Les idées ne manquent pas pour une transition aussi verte qu’un billet d’un dollar. Ce qui se trame en coulisse, c’est la prolétarisation du vivant, ou sa liquidation (la nécessaire hypothèse de l’exoplanète). On voit ainsi monter le rêve d’une nouvelle frontière, où l’homme étend son empire sur des milliards de bourdons et d’abeilles volant dans les airs, de champignons et de bactéries enfouis dans le sol, tels une formidable armée de prolétaires au service de la production et du profit. Même la « valeur intrinsèque » de la nature, rappelée pour la forme, peut être convertie en service de « bien-être » psychologique, tandis que la biodiversité, qui a l’avantage d’entrer dans un calcul, apparaît de plus en plus souvent dans les rapports d’impact des entreprises.

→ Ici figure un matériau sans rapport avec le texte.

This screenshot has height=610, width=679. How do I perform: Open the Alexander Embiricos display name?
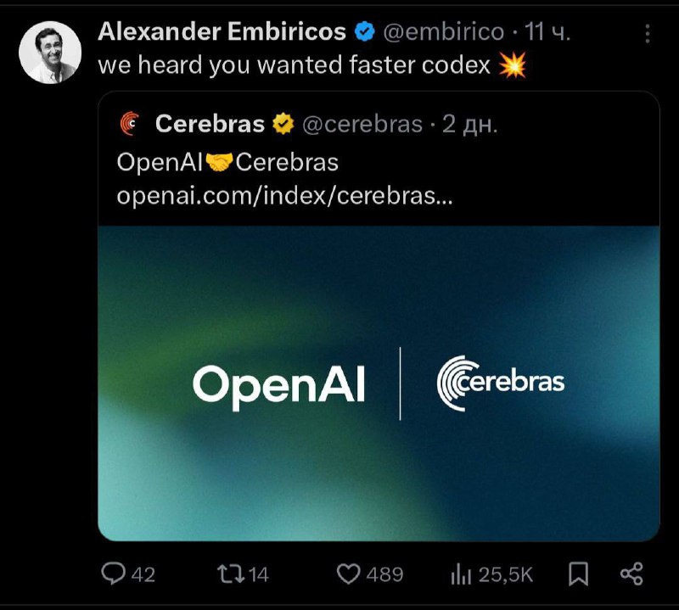click(222, 31)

Tout ce qui pourra être sauvé de nos mondes vivants devra avoir démontré sa capacité à entrer dans un système concurrentiel de valorisation et d’exploitation. C’était la contrainte qui pesait sur les travailleurs prolétarisés. C’est la tâche à laquelle s’affairent déjà les chercheur-es en sciences du vivant, avec de louables intentions, à travers des études sur les performances des forêts et autres écosystèmes.

À l’instar de cette classe inutile que les Romains appelaient prolétariat, les animaux et les plantes sont désormais assignés à une fonction unique : croître et surtout faire croître le profit. À son tour, la nature s’affaire laborieusement, dans la violence infligée à sa sensibilité et son métabolisme, au bénéfice d’une fraction toujours plus ténue de cette race nouvelle d’humains fabriquée par trois mille ans de monothéisme et colonialisme : ceux qui n’ont pas de monde.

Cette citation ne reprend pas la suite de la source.